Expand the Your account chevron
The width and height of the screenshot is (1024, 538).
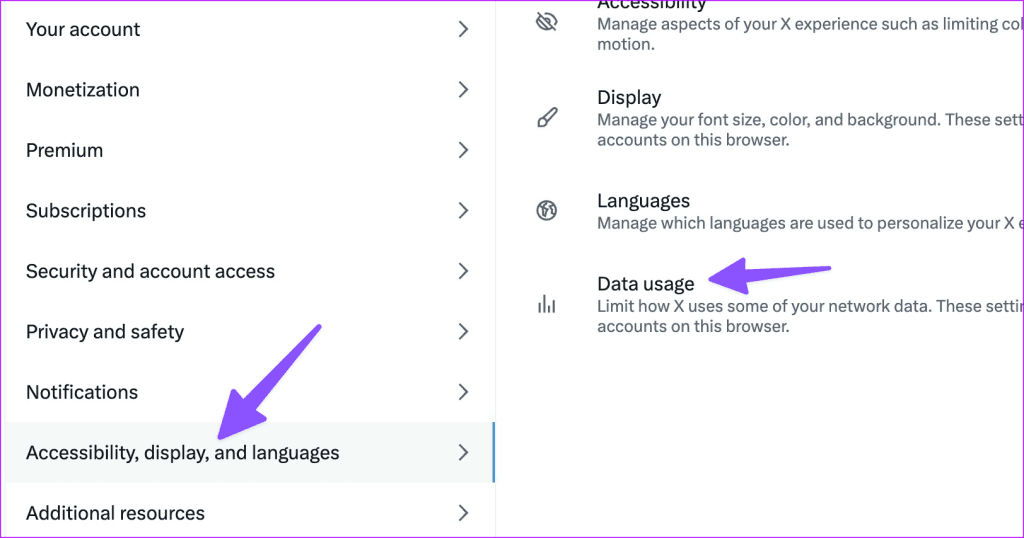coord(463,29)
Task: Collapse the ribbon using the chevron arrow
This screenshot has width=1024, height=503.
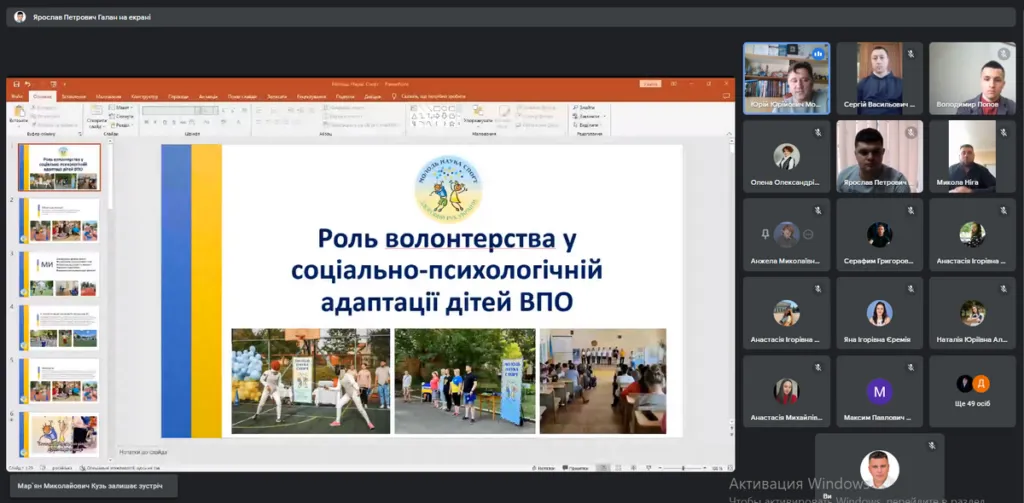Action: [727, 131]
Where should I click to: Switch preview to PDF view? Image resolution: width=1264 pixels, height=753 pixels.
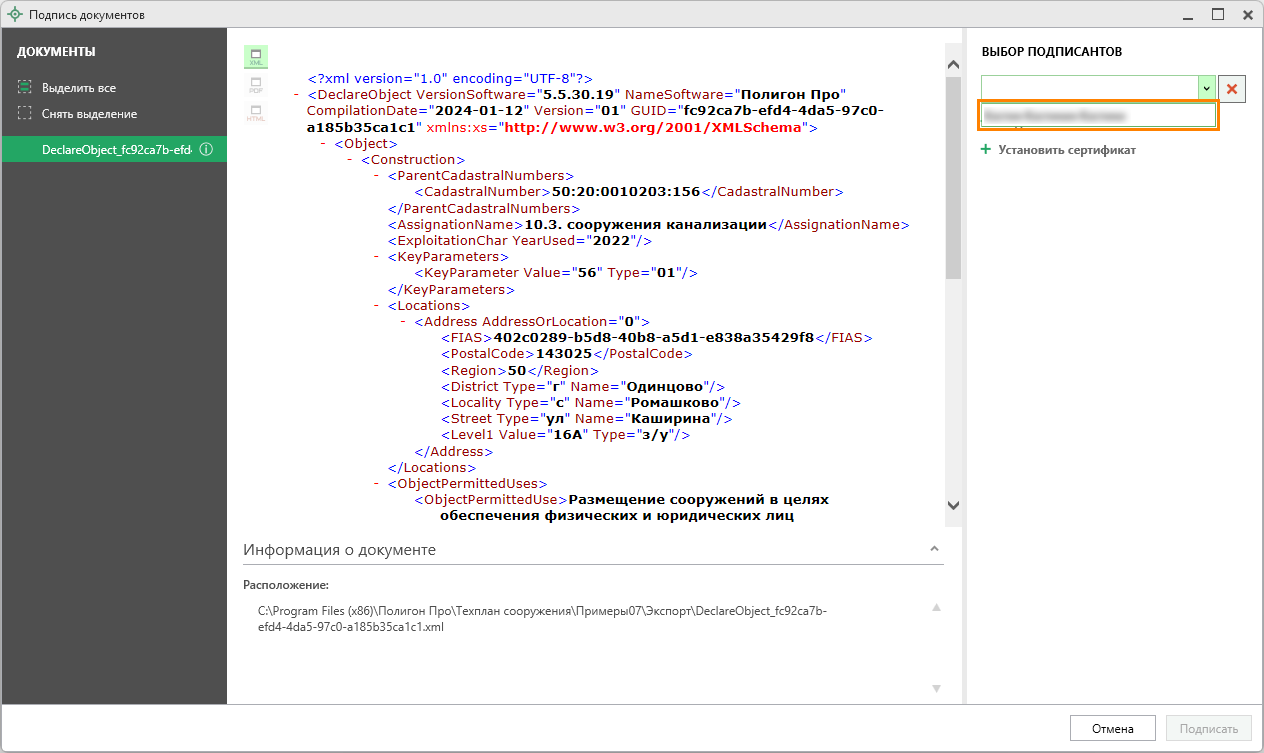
========================================================================
WRITTEN INSTRUCTION:
Revise the records above by replacing every occurrence of "screenshot" with "capture" and leaving all other text unchanged. Omit the pictures from your answer.

THE ANSWER:
Expand the Your account chevron
The width and height of the capture is (1024, 538).
coord(463,29)
Task: Collapse the ribbon using the chevron arrow
This capture has width=1024, height=503.
Action: [727, 131]
Where should I click to: Switch preview to PDF view? Image resolution: width=1264 pixels, height=753 pixels.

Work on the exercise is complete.